Now that our data is organised as a dictionary of token frequencies for each review, we can use it to train our Support Vector Machine (SVM) classifier on the training set. We must first define the **crossValidate** function which will take our training data and successively split it into a training and a hold out set. The size of the hold out set will depend on the number of folds we wish to divide our data into and is a parameter of the function. The cross validation will then loop over the data creating a foldsize split for the test data, which moves across the data length and a training set composed of all the data except the hold out set. The classifier is training on the training set and then its predictive abilities tested on the hold out set - measuring precision, recall and fscore. We therefore retrain our classifier for each different split and obtain different accuracy results on the testing set: the accuracy results are then presented as the average of the results obtained in each split.

In [17]:
def crossValidate(trainData, folds):

    shuffle(trainData) # reshuffle dataset as currently its ordered into fake, then real reviews
    cv_results = [] # initiate list to keep cv results for each fold
    foldSize = int(len(trainData) / folds) # initiate fold size by dividing training data by # folds.
    
    for i in range(0, len(trainData), foldSize): # data goes from i to lenght of data in foldsize jumps.
        
        cv_test = trainData[i : i + foldSize] # from i to i + foldsize -> for 1st loop test data will be 0 to i_foldsize, 2nd loop from i_foldize to i_(foldsize*2), therefore going over the whole training data in foldsize chunks. 
        cv_train  = trainData[0 : i] + trainData[i + foldSize : ] # for 1st loop from 0 to 0 + i_foldsize, 2nd loop from 0 to i_foldsize + i_(foldsize*2) to end, 3rd loop 0 to i_(foldsize*2) + i_(foldsize*3) to end, etc
        
        classifier = trainClassifier(cv_train)  # train the SVM classifier
        testTrue = [t[1] for t in cv_test]   # get the ground-truth labels from the data
        testPred = predictLabels(cv_test, classifier)  # classify the test data to get predicted labels
        precision, recall, fscore, _ = precision_recall_fscore_support(testTrue, testPred, average='weighted') # evaluate
        cv_results.append((precision, recall, fscore)) # append results obtained for each training set 
    cv_results = (np.mean(np.array(cv_results), axis = 0)) # average the cv results for precision, recall and fscore
   # print(cv_results)
    print("Done training!")
    print("Precision %f\nRecall: %f\nF Score:%f" % (cv_results[0], cv_results[:1], cv_results[2]))   
    
    return cv_results

In [18]:
# PREDICTING LABELS GIVEN A CLASSIFIER

def predictLabels(reviewSamples, classifier):
    return classifier.classify_many(map(lambda t: t[0], reviewSamples))

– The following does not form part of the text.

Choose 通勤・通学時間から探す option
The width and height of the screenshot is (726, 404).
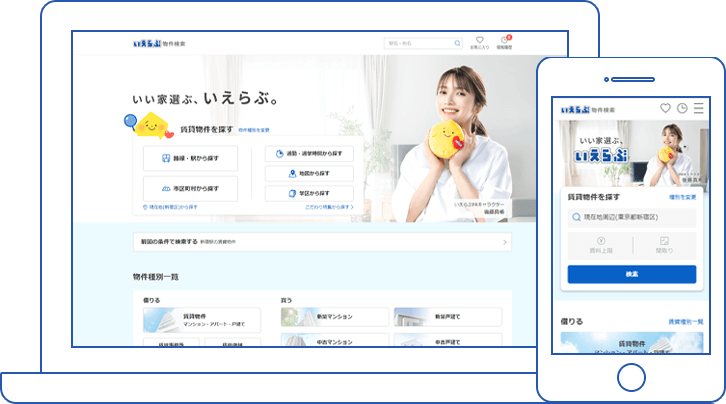(x=309, y=154)
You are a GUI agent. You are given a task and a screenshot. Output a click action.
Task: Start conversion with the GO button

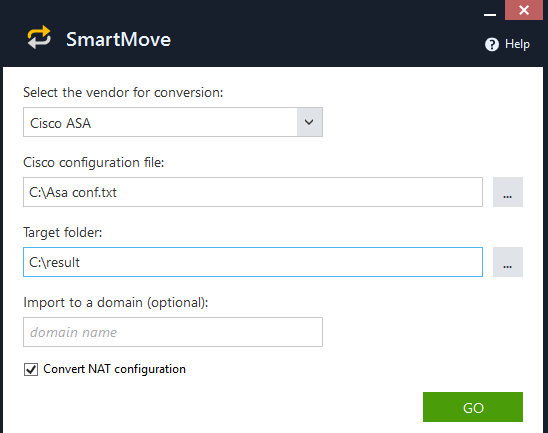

The MAIN part of the code is below and calls all the functions defined above to train the SVM classifier using cross validation to check the consistency of our findings.

In [19]:
# MAIN

folds = 10
# loading reviews
# initialize global lists that will be appended to by the methods below
rawData = []          # the filtered data from the dataset file (should be 21000 samples)
trainData = []        # the pre-processed training data as a percentage of the total dataset (currently 80%, or 16800 samples)
testData = []         # the pre-processed test data as a percentage of the total dataset (currently 20%, or 4200 samples)

# the output classes
fakeLabel = 'fake'
realLabel = 'real'

# references to the data files
reviewPath = 'amazon_reviews.txt'

# Do the actual stuff (i.e. call the functions we've made)
# We parse the dataset and put it in a raw data list
print("Now %d rawData, %d trainData, %d testData" % (len(rawData), len(trainData), len(testData)),
      "Preparing the dataset...",sep='\n')
loadData(reviewPath) 

# We split the raw dataset into a set of training data and a set of test data (80/20)
# You do the cross validation on the 80% (training data)
# We print the number of training samples and the number of features before the split
print("Now %d rawData, %d trainData, %d testData" % (len(rawData), len(trainData), len(testData)),
      "Preparing training and test data...",sep='\n')

splitData(0.8)

# We print the number of training samples and the number of features after the split
print("After split, %d rawData, %d trainData, %d testData" % (len(rawData), len(trainData), len(testData)),
      "Training Samples: ", len(trainData), "Features: ", len(featureDict), sep='\n')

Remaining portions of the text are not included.